Today’s installment of Oh You Didn’t Know features two of WWE’s all time greats in Chris Jericho and John Cena. As many people know, the WWE locker room was more of a party back in the early 2000s than it is now. That isn’t to say that the locker room today doesn’t have their fair share of fun, but it wasn’t uncommon for wrestlers to get hardcore wasted the night before a show.
Well, this was the case when John Cena and Chris Jericho decided to party together one night after a WWE show in Alaska. Upon learning that they would be working a program together, the two friends stopped at the hotel bar for some celebratory drinks. Unfortunately, the bar was about to close. They got a few drinks in before closing and then John Cena asked the bartender if he could stay open a little longer, but instead, the bartender offered John Cena and Chris Jericho a full cooler filled to the brim with alcohol.
The two decided to room together and brought the cooler up to their room and began drinking. Chris Jericho is very open about how he isn’t the biggest drinker, however, he claims to have a high tolerance. Despite this, the night (as one could predict) got out of hand. Chris Jericho drank so much he passed out.
A few hours later, Chris Jericho woke up once again, but now he was in bed, with no shoes and the lights were off. He looked to the left of him only to see John Cena STILL drinking and listening to music while gazing out the hotel window. John Cena had taken off Y2J’s shoes and tucked him into bed.
Here is Chris Jericho’s actual account of the story below-
I’m not exactly Bon Scott, and I don’t drink all the time (despite what a lot of the stories in this book might suggest), but when I let loose it’s not often someone bests me when the Yeah Boy’s (Vodka & ice) are flowing. But much to my chagrin, whenever I’ve gone head to head with Cena on the drinking fields, I usually lose.
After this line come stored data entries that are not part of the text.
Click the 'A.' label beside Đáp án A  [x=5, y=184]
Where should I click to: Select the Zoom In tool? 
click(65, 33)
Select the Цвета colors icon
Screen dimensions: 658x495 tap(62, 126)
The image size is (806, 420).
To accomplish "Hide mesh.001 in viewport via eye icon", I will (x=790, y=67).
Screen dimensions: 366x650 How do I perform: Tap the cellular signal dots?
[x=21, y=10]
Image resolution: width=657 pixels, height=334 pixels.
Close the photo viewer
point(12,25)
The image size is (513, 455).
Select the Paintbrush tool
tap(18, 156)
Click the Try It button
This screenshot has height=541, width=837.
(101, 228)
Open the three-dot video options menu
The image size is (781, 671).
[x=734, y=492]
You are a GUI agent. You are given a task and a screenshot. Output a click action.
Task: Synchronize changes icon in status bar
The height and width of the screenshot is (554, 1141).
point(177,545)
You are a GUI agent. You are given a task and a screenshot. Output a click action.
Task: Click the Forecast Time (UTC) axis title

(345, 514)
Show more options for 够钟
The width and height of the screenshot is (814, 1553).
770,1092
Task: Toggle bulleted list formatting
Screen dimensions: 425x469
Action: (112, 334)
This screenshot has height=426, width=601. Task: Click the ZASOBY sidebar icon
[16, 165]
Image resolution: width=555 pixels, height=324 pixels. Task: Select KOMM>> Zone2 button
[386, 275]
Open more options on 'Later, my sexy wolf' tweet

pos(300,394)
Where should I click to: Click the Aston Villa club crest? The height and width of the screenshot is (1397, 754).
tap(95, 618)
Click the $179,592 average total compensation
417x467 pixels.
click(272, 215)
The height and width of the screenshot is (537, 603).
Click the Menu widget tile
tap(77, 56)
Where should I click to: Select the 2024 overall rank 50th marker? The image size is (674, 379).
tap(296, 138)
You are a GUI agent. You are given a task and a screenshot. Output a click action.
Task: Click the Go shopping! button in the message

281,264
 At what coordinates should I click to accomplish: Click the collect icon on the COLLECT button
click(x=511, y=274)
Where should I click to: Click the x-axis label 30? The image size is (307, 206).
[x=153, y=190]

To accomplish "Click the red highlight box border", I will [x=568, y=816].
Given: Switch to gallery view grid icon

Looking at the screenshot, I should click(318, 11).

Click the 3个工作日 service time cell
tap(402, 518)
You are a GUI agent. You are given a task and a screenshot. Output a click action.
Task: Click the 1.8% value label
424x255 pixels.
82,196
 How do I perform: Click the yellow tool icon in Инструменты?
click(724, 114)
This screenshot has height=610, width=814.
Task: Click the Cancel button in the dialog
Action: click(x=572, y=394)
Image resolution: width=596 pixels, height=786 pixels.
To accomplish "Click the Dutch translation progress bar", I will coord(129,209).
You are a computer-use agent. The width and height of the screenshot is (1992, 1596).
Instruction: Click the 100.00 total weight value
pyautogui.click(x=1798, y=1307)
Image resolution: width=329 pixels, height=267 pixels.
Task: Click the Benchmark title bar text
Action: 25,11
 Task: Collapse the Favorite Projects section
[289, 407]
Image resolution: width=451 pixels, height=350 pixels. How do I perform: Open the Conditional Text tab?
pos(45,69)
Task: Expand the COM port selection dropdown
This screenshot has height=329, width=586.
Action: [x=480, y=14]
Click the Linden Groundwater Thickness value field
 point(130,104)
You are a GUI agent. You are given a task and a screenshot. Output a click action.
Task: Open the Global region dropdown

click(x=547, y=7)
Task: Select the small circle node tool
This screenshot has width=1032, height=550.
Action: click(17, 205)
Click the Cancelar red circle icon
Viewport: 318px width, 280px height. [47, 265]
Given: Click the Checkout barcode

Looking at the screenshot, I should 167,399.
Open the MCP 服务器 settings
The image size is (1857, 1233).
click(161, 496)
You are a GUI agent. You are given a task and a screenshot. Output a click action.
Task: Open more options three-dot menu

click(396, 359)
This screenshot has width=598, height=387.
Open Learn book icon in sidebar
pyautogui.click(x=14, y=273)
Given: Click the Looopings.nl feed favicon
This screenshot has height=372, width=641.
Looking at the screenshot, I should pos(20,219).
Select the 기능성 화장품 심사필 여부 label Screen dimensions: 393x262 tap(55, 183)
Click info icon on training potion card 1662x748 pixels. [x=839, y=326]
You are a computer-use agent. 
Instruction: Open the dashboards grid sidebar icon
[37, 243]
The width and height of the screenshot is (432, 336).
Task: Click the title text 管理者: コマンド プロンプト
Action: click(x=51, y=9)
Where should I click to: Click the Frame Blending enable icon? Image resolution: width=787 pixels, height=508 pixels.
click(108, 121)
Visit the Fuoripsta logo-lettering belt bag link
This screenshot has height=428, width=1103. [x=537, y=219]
I suffered my worst defeat to Cena a few years earlier when we toured Alaska (despite it being forty degrees below zero, he wore jean shorts the whole time and never complained about the cold). After a show in Anchorage, we hit the bar to keep warm and went pretty hard for a few hours. There were plenty of fans hanging around and John started counseling a troubled young couple, giving them marital advice like a beefy Dr. Phil. They were listening intently and, after some deep soul-searching, agreed with Dr. John that they were made for each other and should call off their impending divorce. Their marriage saved, we staggered back to my room to have a few more drinks.
When we got upstairs I opened the door and that’s the last thing I remembered until I woke up fully clothed under the covers of my bed a few hours later. I had no idea where I was and almost screamed when I saw a dark figure sitting in the corner of the room.
As my bloodshot eyes adjusted to the light, I realized the dark figure was Cena, still drinking and scrolling through my iPod. In the ultimate show of drinking dominance, John had taken off my shoes, tucked me into bed, and was drinking MY beer while listening to MY tunes.